Craon : les producteurs de lait mobilisés devant Célia

18h49 - 29 mai 2009
Craon : les producteurs de lait mobilisés devant Célia

En fin de semaine, ils surveillaient la laiterie, afin de vérifier qu'aucun camion n'y entrait ou sortait. Lundi, pour la journée nationale d'action, les producteurs de lait se sont réunis en nombre devant Célia. Leur objectif : que l'entreprise se montre prête à négocier.

La journée nationale d'action des producteurs de lait n'a pas épargné Craon et Célia. Dès 10h, lundi matin, les producteurs de lait, venus de Mayenne, mais aussi du Maine-et-Loire et de l'Ille-et-Vilaine, ont bloqué la laiterie. La collecte y était immobilisée depuis plusieurs jours, pendant lesquels les agriculteurs étaient en surveillance devant l'entreprise.
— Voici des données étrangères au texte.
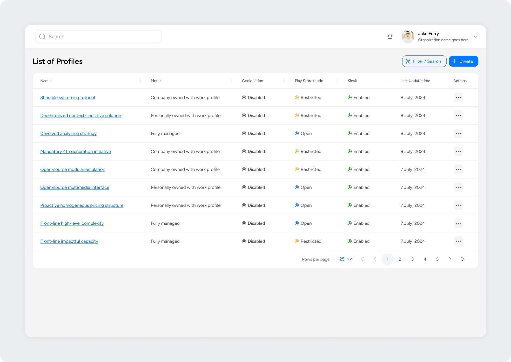This screenshot has width=511, height=362.
Task: Open actions menu for Sharable systemic protocol
Action: (458, 98)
Les revendications n'ont pas changé en une semaine. «Nous avons un salaire qui correspond à celui de 1981, affirme Michel Menan, président de la section laitière FDSEA. On veut un prix du litre de lait qui nous rémunère.» Christiane Lambert, responsable FDSEA du Maine-et-Loire, poursuit : «On aimerait obtenir un prix pour l'année de 290€ les 1 000 litres, plus 15€ qui correspondraient aux augmentations de charge

«Une réponse rapide»

Un objectif est fixé en début de matinée : rencontrer la direction de la laiterie. «Nous voulons obtenir un engagement de leur part, de toutes les entreprises privées et coopératives, à participer à la table des négociations, à Paris, avec la volonté d'aboutir», indique Christiane Lambert. Michel Menan est du même avis : «On veut une réponse rapide : on souhaiterait ne plus avoir à faire des actions. On en a marre, on a autre chose à faire».

Le message passe. Jean-Pierre Fromentin, responsable collecte Lactalis pour les régions Pays de la Loire et Bretagne, vient de Retiers, en Ille-et-Vilaine, pour rencontrer une délégation. Le temps de son arrivée, les responsables syndicaux prennent la parole. Léandre Georget, président du groupement de producteurs de Celia, Christiane Lambert, Michel Menan et Florent Renaudier, des Jeunes agriculteurs, se succèdent à la tribune.

«L'action conduite depuis une semaine était nécessaire, argue au micro Christiane Lambert. Pour l'instant, les consommateurs comprennent notre mouvement. On s'occupe d'abord du prix du lait, ensuite du reste, comme la marge abusive de la grande distribution. La libération des sites se fera en début de soirée, pour que la collecte puisse reprendre.»

Reprise de la collecte

La délégation sera reçue à l'heure du déjeuner. Une centaine de producteurs est alors présente. A la sortie, les esprits sont mi-figues, mi-raisins : producteurs et responsables de la laiterie ne sont pas parvenus à rédiger un texte commun. «La filière laitière vit actuellement une crise sans précédent. Dans ce contexte, Lactalis rappelle, tel qu'il l'a toujours affirmé et démontré, qu'il demeure disponible et ouvert à toute discussion nationale interprofessionnelle (...)», peut-on lire sur le texte de l'entreprise.

«Il y a un manque de considération pour les producteurs, le texte n'en parle pas», regrette Michel Menan. La prose des agriculteurs prend néanmoins acte «de la décision du groupe Lactalis de participer à la négociation».

La reprise de la collecte était prévue à 17h, à la fin de cette journée blanche. Toutes les laiteries mayennaises étaient bloquées. Les producteurs n'envisageaient pas d'autres actions avant les négociations de jeudi. «Si elles échouent, la démonstration de force passera à un échelon supérieur, révèle Michel Menan. Et ce n'est pas sûr que l'on maîtrise tous les éléments dans la nature.»